SOURCE MATERIAL

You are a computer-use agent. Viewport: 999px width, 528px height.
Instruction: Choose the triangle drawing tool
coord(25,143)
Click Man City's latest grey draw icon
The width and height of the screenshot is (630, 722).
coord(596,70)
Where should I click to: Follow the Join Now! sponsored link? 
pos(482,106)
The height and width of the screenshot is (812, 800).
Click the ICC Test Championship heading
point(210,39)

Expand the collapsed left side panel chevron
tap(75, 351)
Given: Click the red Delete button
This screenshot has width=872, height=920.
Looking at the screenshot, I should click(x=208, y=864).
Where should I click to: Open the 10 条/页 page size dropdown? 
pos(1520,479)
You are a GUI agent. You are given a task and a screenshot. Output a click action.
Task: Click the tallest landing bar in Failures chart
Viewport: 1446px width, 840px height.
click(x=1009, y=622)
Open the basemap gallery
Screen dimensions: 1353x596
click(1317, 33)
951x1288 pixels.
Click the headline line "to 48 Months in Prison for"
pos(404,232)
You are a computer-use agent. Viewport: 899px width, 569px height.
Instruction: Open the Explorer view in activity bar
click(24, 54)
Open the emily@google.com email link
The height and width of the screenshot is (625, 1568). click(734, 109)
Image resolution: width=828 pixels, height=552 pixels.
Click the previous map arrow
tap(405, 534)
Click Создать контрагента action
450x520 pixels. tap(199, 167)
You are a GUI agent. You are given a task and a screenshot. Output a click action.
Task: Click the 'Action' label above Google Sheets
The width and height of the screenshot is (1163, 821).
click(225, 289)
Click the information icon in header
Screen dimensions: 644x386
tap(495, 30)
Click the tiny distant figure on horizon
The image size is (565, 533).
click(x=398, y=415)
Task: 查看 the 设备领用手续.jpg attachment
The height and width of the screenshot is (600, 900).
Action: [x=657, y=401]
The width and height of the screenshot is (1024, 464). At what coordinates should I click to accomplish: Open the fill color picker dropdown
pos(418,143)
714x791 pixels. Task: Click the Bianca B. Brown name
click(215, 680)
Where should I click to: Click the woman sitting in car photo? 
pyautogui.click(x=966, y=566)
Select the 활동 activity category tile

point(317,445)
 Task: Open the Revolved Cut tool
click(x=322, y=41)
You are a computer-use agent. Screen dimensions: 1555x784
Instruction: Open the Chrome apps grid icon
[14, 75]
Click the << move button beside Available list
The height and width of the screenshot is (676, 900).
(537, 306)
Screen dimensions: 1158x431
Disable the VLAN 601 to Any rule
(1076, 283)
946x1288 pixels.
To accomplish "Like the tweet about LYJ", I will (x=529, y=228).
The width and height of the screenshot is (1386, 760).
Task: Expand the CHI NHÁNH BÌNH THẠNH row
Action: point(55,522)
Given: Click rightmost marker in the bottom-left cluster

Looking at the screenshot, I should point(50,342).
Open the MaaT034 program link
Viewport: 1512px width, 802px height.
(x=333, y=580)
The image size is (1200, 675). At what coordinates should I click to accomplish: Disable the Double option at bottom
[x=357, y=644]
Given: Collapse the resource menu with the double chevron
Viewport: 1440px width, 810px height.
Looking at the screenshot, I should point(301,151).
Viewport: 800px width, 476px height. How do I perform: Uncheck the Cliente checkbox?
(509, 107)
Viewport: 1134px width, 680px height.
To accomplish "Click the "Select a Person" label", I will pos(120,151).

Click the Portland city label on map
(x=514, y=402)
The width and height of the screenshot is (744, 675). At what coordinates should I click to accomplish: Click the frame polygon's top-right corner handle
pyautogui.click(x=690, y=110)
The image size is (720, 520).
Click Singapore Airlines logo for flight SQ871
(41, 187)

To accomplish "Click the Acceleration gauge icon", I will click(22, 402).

DIRECTIONS FOR THIS TASK
Quote, word for word, every line starting at the one that contains "Viewport: 1134px width, 680px height." and ending with the final line of the entries.

EXERCISE RESPONSE
Viewport: 1134px width, 680px height.
To accomplish "Click the "Select a Person" label", I will pos(120,151).

Click the Portland city label on map
(x=514, y=402)
The width and height of the screenshot is (744, 675). At what coordinates should I click to accomplish: Click the frame polygon's top-right corner handle
pyautogui.click(x=690, y=110)
The image size is (720, 520).
Click Singapore Airlines logo for flight SQ871
(41, 187)

To accomplish "Click the Acceleration gauge icon", I will click(22, 402).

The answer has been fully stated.